Voltando à problemática da Música Clássica, neste segundo post abordo o recrudescimento do aspecto racial, entendendo parte da mídia que a bem mais que milenar criação e prática da Música Erudita seria arte unicamente da raça branca.

Seria possível considerar que todas as ruidosas manifestações pelo planeta, em consequência da morte cruel de George Floyd por um policial, repercutiram em desdobramentos imprevisíveis. Estátuas foram destruídas. A de Winston Churchill também quase o foi em Londres, assim como, em São Paulo, a dedicada a Borba Gato ou, ainda, o monumento de Victor Brecheret em homenagem aos Bandeirantes, inaugurado no 4º centenário da cidade. São criações que, independentemente do valor artístico, representam, através da estatuária, período histórico inalienável.

No periódico francês “Valeurs” online (22/06/2020) lê-se: “De fato, segundo relatório publicado em 2016 pela ‘League of American Orchestras’, os Negros representam 1,8% dos músicos de orquestra e os Latino Americanos, somente 2,5%. Alguns criticam igualmente a falta de ‘inclusão’ de outras obras e o fato que sejam escritas, em sua grande maioria, por compositores de origem europeia. Partindo desse postulado, o ‘San Francisco Chronicle’ recentemente lamentou que a Orquestra Sinfônica da cidade apresente quase exclusivamente composições criadas pelos homens brancos. Outras publicações da imprensa igualmente denunciaram o caráter entendido como etnicamente muito homogêneo do meio da música clássica”.

Somam-se a essas “denúncias” de racismo concernente à Música Clássica ventiladas pela “Valeurs” séries de publicações da mídia americana, inclusive do ‘New York Times’. Em suas várias matérias tem-se sobre a Música Clássica: “encobre um problema racista”, “atacar-se à sua brancura”, “extremamente branca”, “a música clássica é intrinsicamente racista”. O periódico francês completa: “Dessa maneira, a música clássica junta-se à extensa lista de instituições, pois possui uma proporção considerada pequena de pessoas de ascendência não-europeia e por isso são suspeitas de mascararem um modo de recrutamento discriminatório. Em resumo, de aplicarem uma forma de racismo estrutural”.

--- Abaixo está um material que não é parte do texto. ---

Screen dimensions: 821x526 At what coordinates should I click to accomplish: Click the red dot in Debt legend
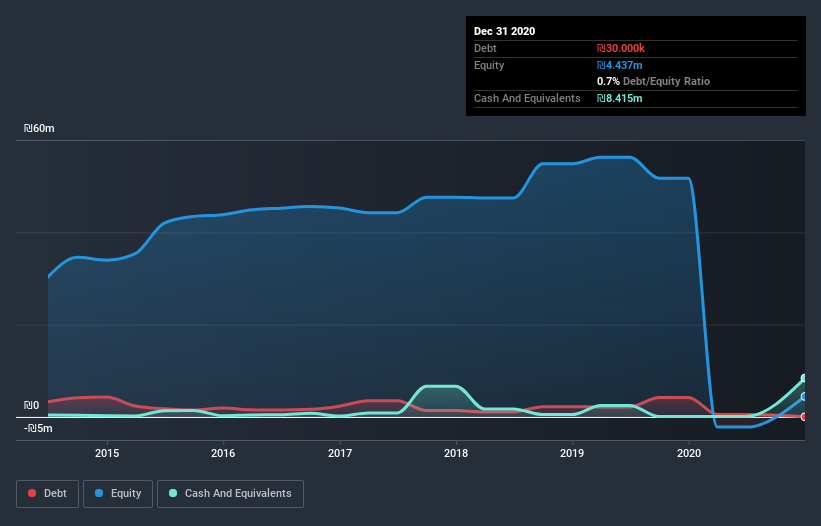(33, 493)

Pareceria bem exacerbada a ação de determinada corrente a entender também a Música Clássica como privilégio da população branca. Dos primórdios da civilização cristã, passando-se pelo Canto Gregoriano à criação musical ocidental na Idade Média, na Renascença, nos períodos Barroco, Clássico, Romântico e outros sucessivos, a feitura era realizada por europeus, brancos, e praticada tardiamente por outros povos. Não obstante, apesar de minoria, aqueles da “raça negra”, designação que constava nos livros escolares de antanho, notabilizaram-se pelo talento e tiveram e têm pleno reconhecimento mundial. Intérpretes negros da Música Clássica, mormente cantores, foram e são glorificados e a cor da pele não tem a menor influência. Eles são notáveis. Citemos Marian Anderson (1897-1993), Lawrence Winters (1915-1965) e Jessye Norman (1945-2019), como exemplos. O pianista André Watts (1946- ) é recebido pelas plateias do mundo sem discriminação. Sob outra égide, a tão decantada Música Clássica, considerada como sendo da elite unicamente, receberia o benfazejo contributo, há mais de um século, do Jazz praticado por negros nos Estados Unidos. Contudo, embora minoritários, quantos não foram os intérpretes brancos que granjearam lisonjas na prática do Jazz? Na composição, Claude Debussy (1862-1918), Ravel (1975-1937), George Gershwin (1898-1937) e tantos outros não se valeram das inovações trazidas pelo Jazz? Intérpretes brancos pianistas, trompetistas, regentes das jazz-bands e outros mais não desenvolveram seus extraordinários talentos improvisando em torno do Jazz? Sim, majoritariamente praticada por músicos negros, muitos deles rigorosamente excepcionais e admirados pelos praticantes ou ouvintes da Música Clássica.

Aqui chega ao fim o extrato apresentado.